# TEXT BLOCK:
==============================

AmREIT and its first-time JV partner from New York City have acquired the 169,844-sf Preston Towne Crossing at 2342 W. Preston Rd.; 124,987-sf Berkeley Square at 4601-4757 W. Park Blvd.; and a former Target box in the process of being redeveloped at 4817 W. Park Blvd. “Our plan is to put some capital into the project to give it all the same look and feel,” says Steve Hefner, vice president and managing director for the Houston-based REIT. He says that $4.5 million will go into upgrades, excluding tenant improvements.

Dallas-based Dunhill Partners sold Preston Towne Crossing, which it bought for more than $25 million in December 2004, and Berkeley Square, acquired in August 2003. Majestic Texas Properties LP–in reality Clearview Investments Ltd. from Dallas–sold the empty Target, purchased for nearly $6.2 million in September 2004 from Indianapolis-based Kite Realty Group Trust.

Hefner tells GlobeSt.com that the deal closed with a loan assumption for the Dunhill-traded assets. The CIBC Inc. financing, bearing a 5.87% fixed-rate interest, has roughly five years left on the term of the cross-collateralized properties, according to a previous GlobeSt.com article.

Hefner says the deal is laced with upside due to the soon-to-be-filled box and 3.5 acres of developable land behind Berkeley Square. The plan is to flip the piece to an office or residential developer. “We’ve had preliminary discussions with a buyer,” he confides.

CB Richard Ellis’ senior vice presidents Doug Hazelbaker and Larry Casey and first vice president Ryan Shore had the Dunhill assets on the market while Clearview came to AmREIT with an offer to sell the former Target. “It was just a good synergies opportunity,” Hefner says. “It made sense for us to acquire it.” AmREIT’s stake takes up the northeast corner of a crossroads shared with New Jersey-based Prudential Real Estate Investors and Woodmont Co. of Fort Worth on the southwest quadrant; Jacksonville, FL-based Regency Centers on the southeast; and Nash Bros. of Dallas with Whole Foods on the northwest corner.

==============================

# DATA FOR THE TASK:
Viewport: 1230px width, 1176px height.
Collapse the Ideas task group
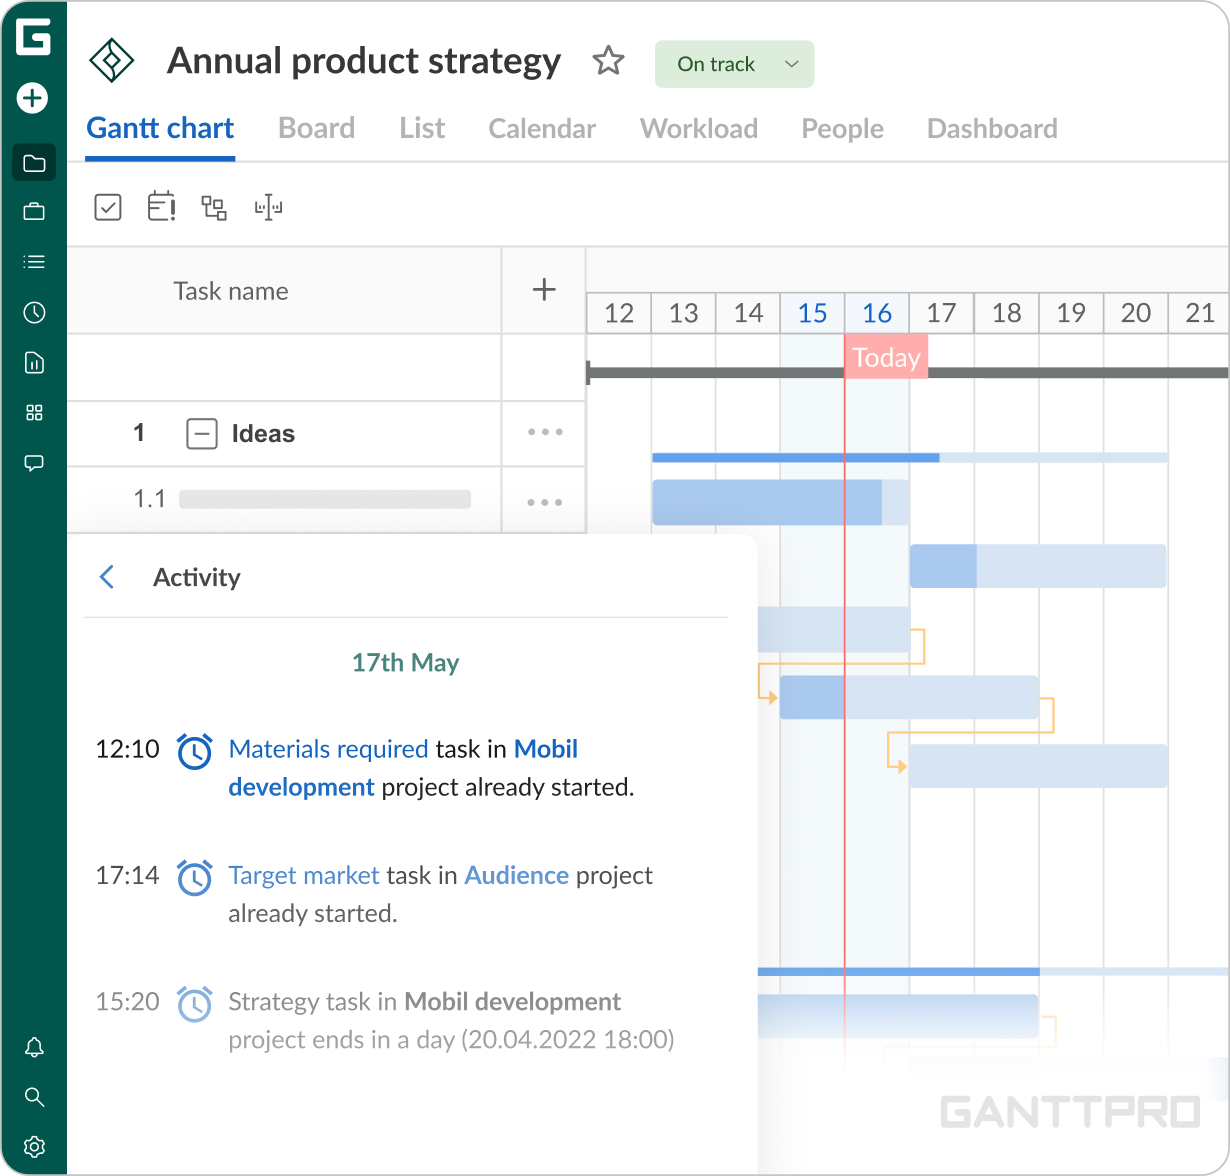pos(202,434)
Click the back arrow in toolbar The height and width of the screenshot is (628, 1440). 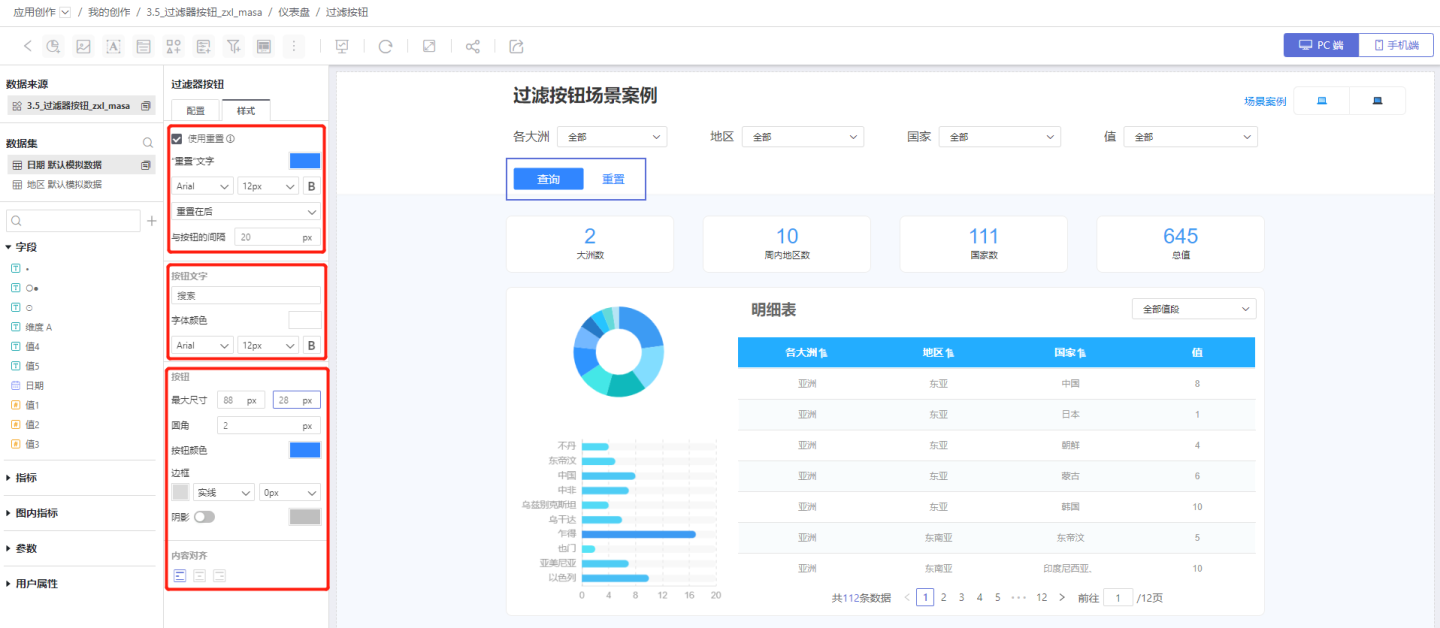tap(27, 46)
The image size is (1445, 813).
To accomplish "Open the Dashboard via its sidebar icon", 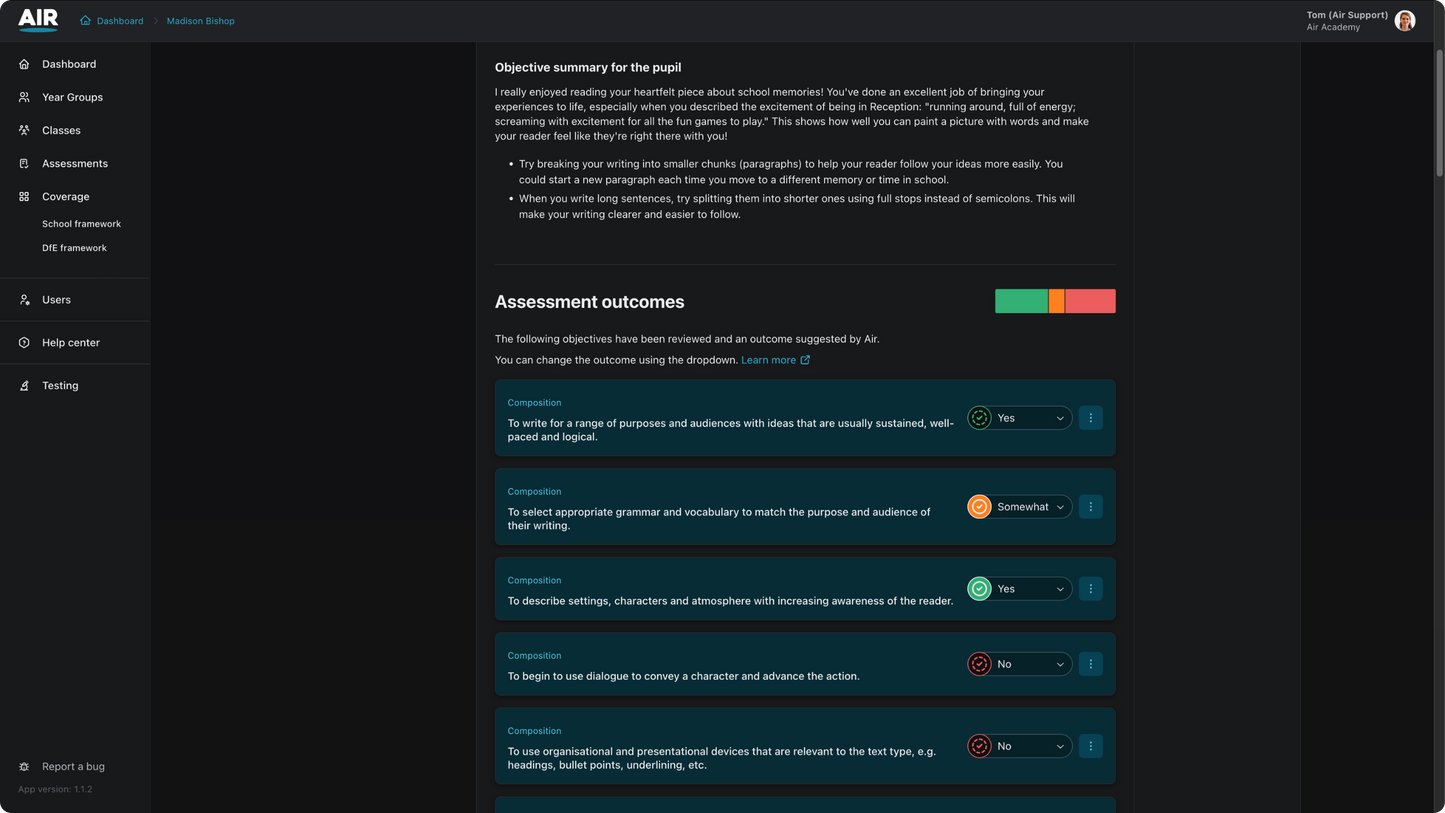I will [x=23, y=64].
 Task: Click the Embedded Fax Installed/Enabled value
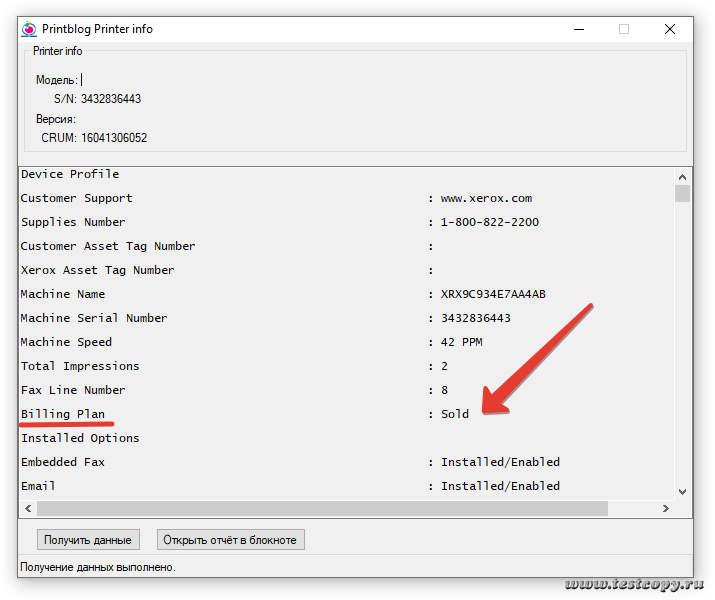tap(500, 462)
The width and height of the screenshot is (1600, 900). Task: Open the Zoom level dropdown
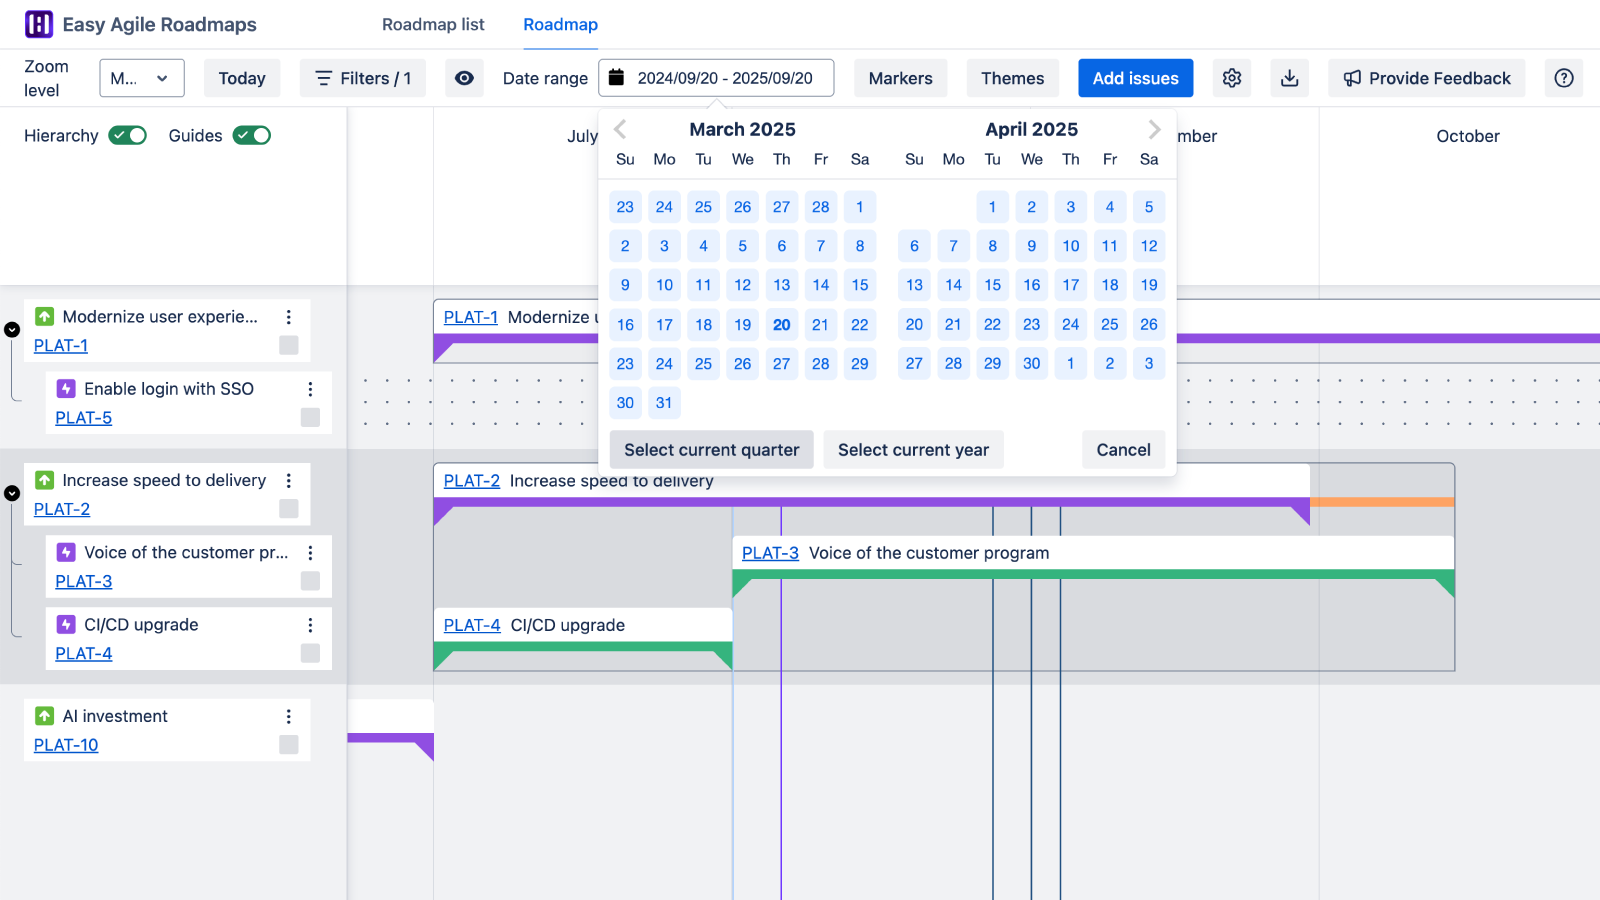[141, 77]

==============================

# TASK LIST:
a: Could you rewrite the listing, starting at the line containing "The width and" and ending at the end of the listing, as a two-column CSV with the columns request and answer and one row per request? Put each field in quotes, turn its line breaks into spaces, and leave the pictures out.
b: Can you extend the article on AmREIT's shopping center acquisition past its final sentence?
The article on AmREIT's shopping center acquisition and the listing come from unrelated sources.

# WRITTEN ANSWERS:
a:
request,answer
"The width and height of the screenshot is (1600, 900). Task: Open the Zoom level dropdown","[141, 77]"

b:
Hazelbaker says a dozen offers rolled in from private and institutional investors coast to coast for the Dunhill listing. “The location at Preston and Park really drove the interest. That’s 40 acres at one of the best corners in the country,” he says. “There are very institutional owners at the corner, which provides a lot of stability.”

Hefner says AmREIT closed on the 101,441-sf box about two weeks ago, immediately jumping into the demolition. The building is being retooled for a 25,000-sf Chair King, 50,000-sf Gold’s Gym and 17,000 sf of storefront retail. The new owner’s in-house leasing team has several deals in the pipeline. In mid-2007, construction will begin on the 20-year-old neighboring centers, running the gamut from facades to signs. AmREIT Realty Investment Corp. will manage the retail block, earning a one-time acquisition and redevelopment fee in addition to the property management stipend.

Dunhill bought Preston Towne Crossing at 69% occupancy; sold it at 96%. “He had done his job,” Hazelbaker says. Berkeley Square was pushing 94% leased at sale time. The 60,000-sf Kroger Signature store was not part of the Preston Towne Crossing hand-off. The high-draw retail roster is a mix of nationals, regionals and locals, with no near-term rollover in leases.